In this exercise, every entry below is to be reproduced word for word.

[SOURCE INFORMATION — start]

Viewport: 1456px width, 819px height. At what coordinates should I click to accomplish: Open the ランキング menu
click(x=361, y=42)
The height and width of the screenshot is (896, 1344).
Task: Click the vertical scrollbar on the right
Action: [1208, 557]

[SOURCE INFORMATION — finish]

_SOLUTION TO THIS TASK:_
Viewport: 1456px width, 819px height. At what coordinates should I click to accomplish: Open the ランキング menu
click(x=361, y=42)
The height and width of the screenshot is (896, 1344).
Task: Click the vertical scrollbar on the right
Action: [1208, 557]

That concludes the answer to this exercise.